A Separate Clinic for Nishikata

In 1857, Koyama Yōju finally received a legitimate transmission. He had been working toward this goal at least since his vaccine theft of 1853. As Kasahara Hakuō noted in his journal in 1857 (click here for a translation), Yōju had also received vaccines from Fuchū’s society at one point, and vaccinators from Fuchū (a town close to Nishikata) once asked Hakuō whether they were allowed to share vaccines with Yōju. At that time, Hakuō still rejected this transfer between neighbors, arguing that Yōju was neither from Fuchū nor represented a “separate clinic” within Ōno domain. In other words, he deemed the transfer incompatible with the institutional framework he was hoping to build for vaccinations in Echizen province. It seems that Hakuō was eager to have each vaccinators’ society overlap with a domain territory, and if the vaccine ever went extinct, he wanted domain governments to send a formal request for retransmission to their counterpart in Fukui. Perhaps Hakuō believed that with such a high hurdle for retransmission, physicians would try harder to keep the vaccine alive. It is possible that he saw this principle endangered by Yōju’s request.

In 1857, Hakuō and his colleagues in Ōno came up with a workaround to authorize Yōju’s operation without damaging their institutional framework. They probably felt pressured to act after domain officials had tried to appoint an unauthorized vaccinator for Nishikata. First, Ōno’s physicians invited Yōju and “carefully instructed him in Ōno on the assessment of pocks and other things.” They transmitted the vaccine to him, then “went to his place and imposed on him rules about all kinds of things on the basis of an inspection.” This initiation turned Yōju into a legitimate vaccinator who could be trusted to act in a responsible manner.

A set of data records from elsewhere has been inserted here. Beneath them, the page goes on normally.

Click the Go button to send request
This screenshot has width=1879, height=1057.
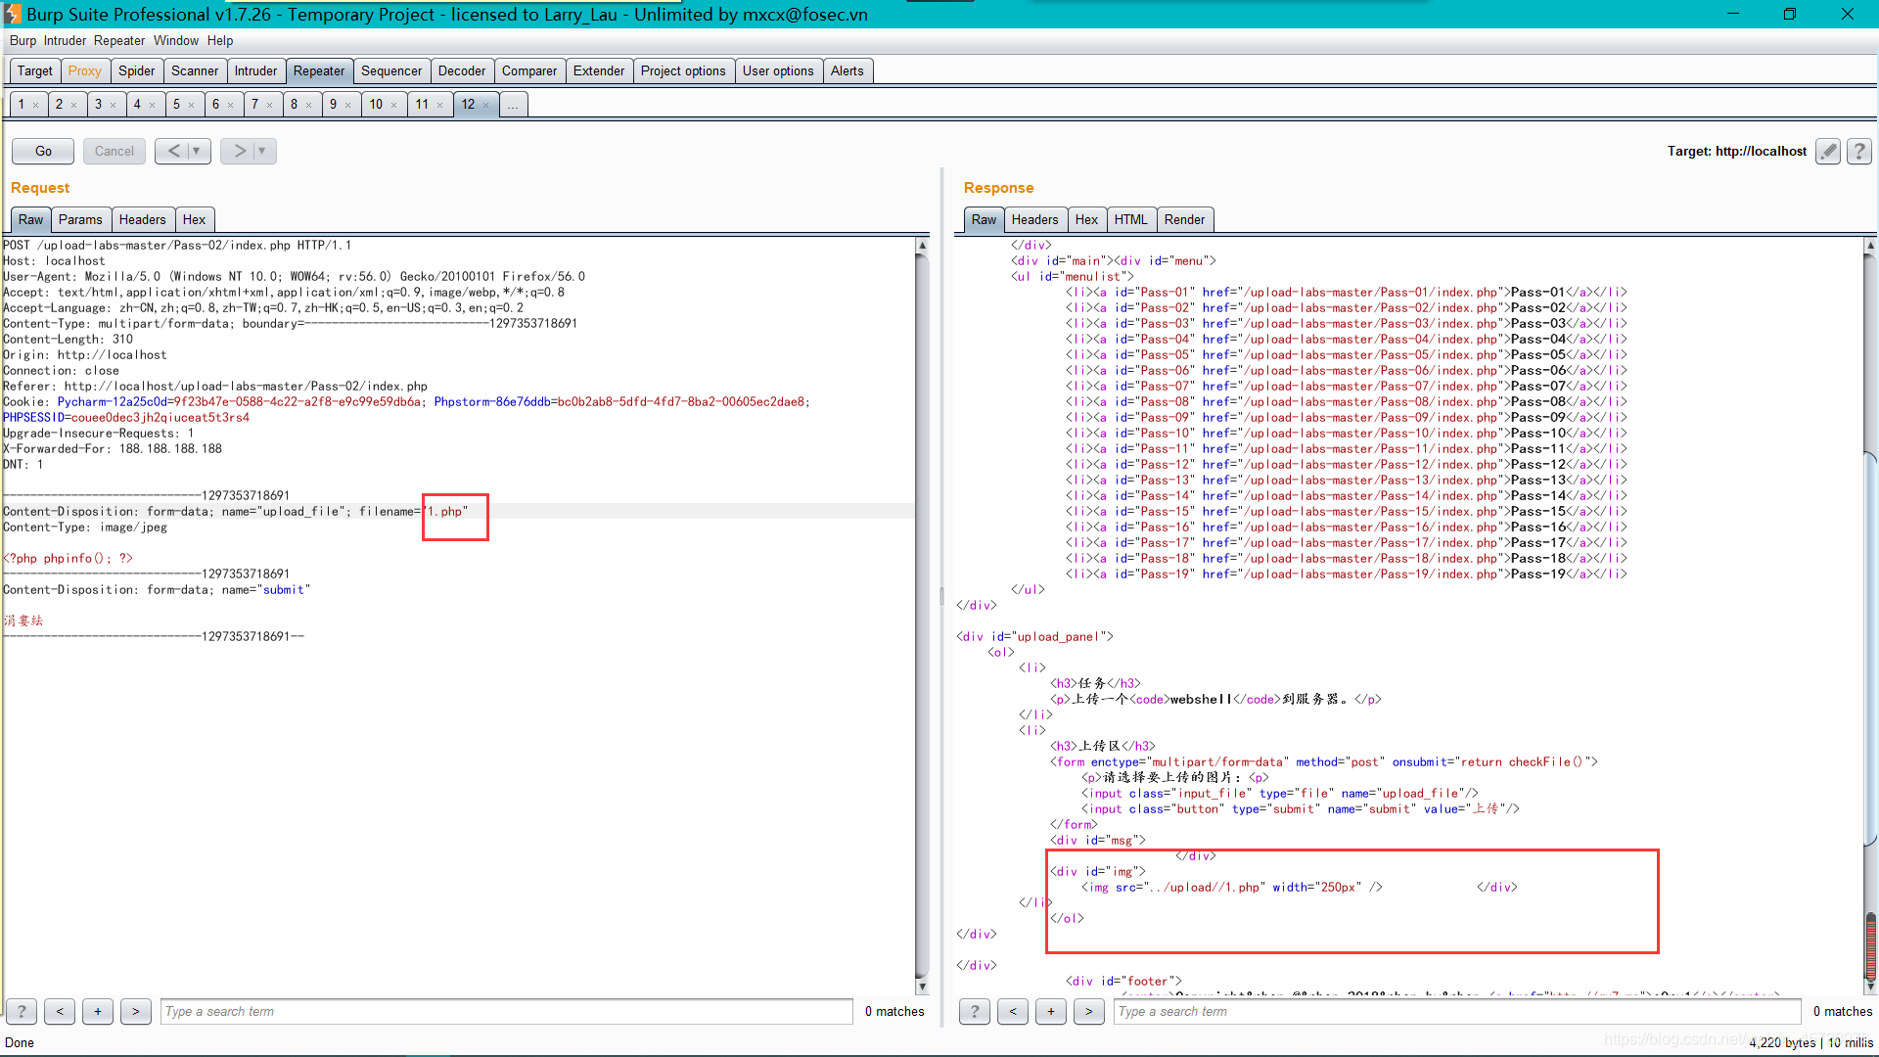tap(44, 151)
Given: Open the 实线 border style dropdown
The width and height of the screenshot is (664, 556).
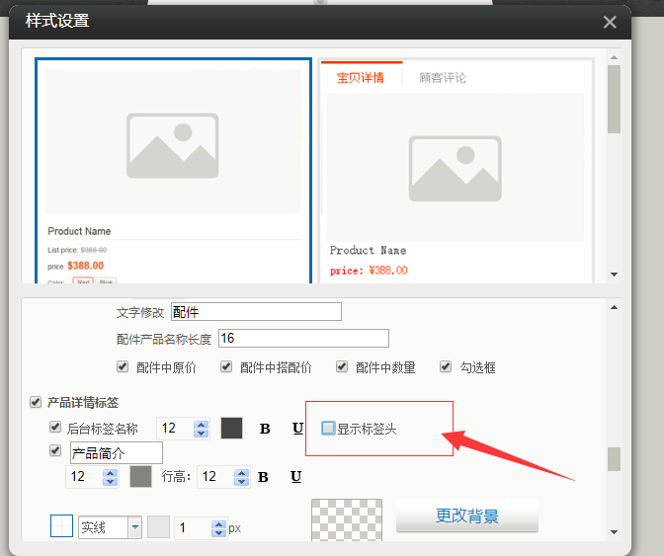Looking at the screenshot, I should click(134, 528).
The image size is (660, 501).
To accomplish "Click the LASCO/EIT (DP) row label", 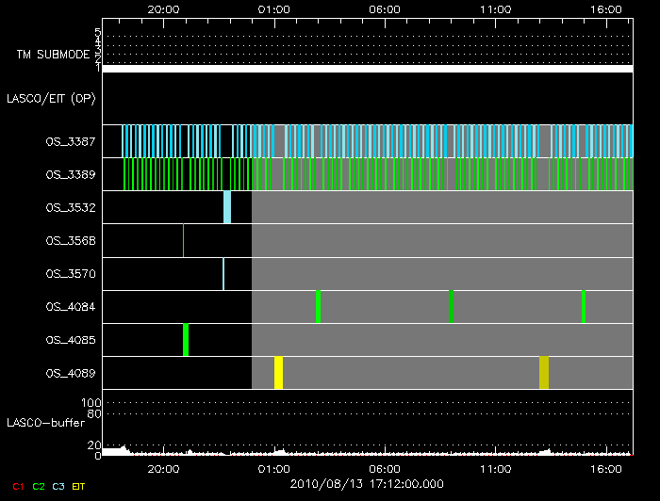I will pos(53,98).

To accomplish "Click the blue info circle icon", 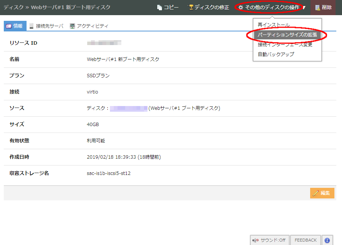I will (x=327, y=240).
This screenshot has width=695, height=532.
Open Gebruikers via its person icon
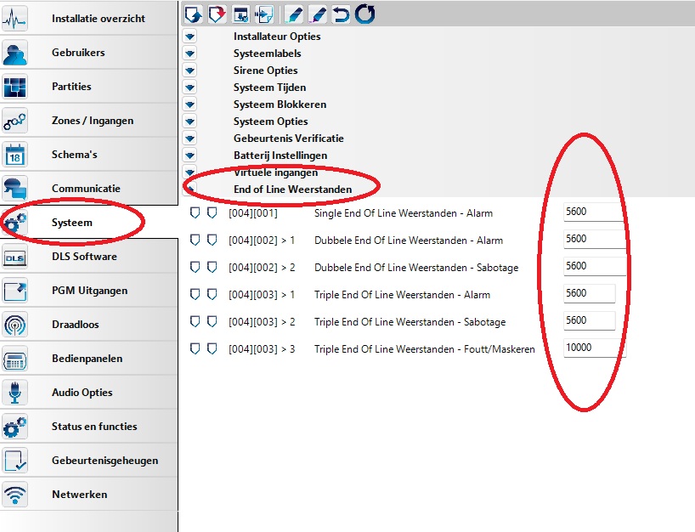point(16,53)
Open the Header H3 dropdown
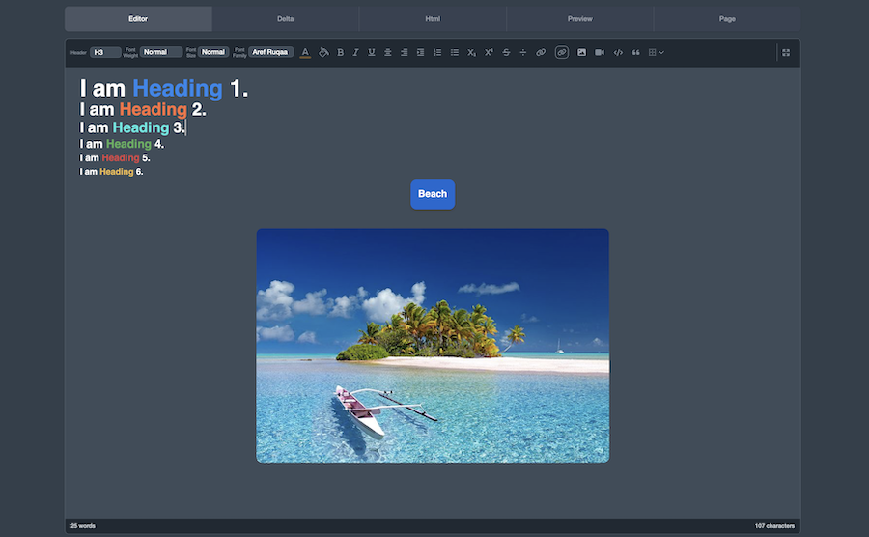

Second, Yōju's operation received the status of a “separate clinic” (bekkan) of Ōno domain. As Hakuō explained to his Ōno colleagues, this status would allow Yōju to receive retransmissions from Sabae and Fuchū in case he lost his chain of supply. He cautioned that if Yōju requested a retransmission without such status, he could not receive one “without Ōno’s domain leadership sending a correspondence to the leading officials at the domain office in Fukui.” This was an outcome Hakuō was hoping to avoid because he felt it would taint the achievement of Ōno’s vaccinators, who “had not let the vaccine go extinct even once.” Clearly, Hakuō was hoping to maintain domain-based retransmission as a lever to discipline and motivate vaccinators within each domain. At the same time, he acknowledged that clinics in rural exclaves like Nishikata might require retransmissions from neighboring territories to remain feasible. When Ōno’s vaccinators notified Hakuō that they intended to follow his recommendation and open a “separate clinic” in Nishikata, Hakuō sent a letter to the chapters in Fuchū and Sabae to inform them of that fact (click here for a translation of the letter).

In this manner, the perpetuation of vaccinations in Echizen province depended on the authority of domain rule, yet was impeded by its fragmentation. It took the abolition of domain rule in 1871 to bring the territorial geography in line with the vaccinators’ need for stronger and more centralized governmental control. But even centralization did not result in full coverage right away. In the second half of the 1880s, the vaccination rate in Fukui prefecture finally crossed the eighty-percent mark [Yanagisawa, 2018, p. 59].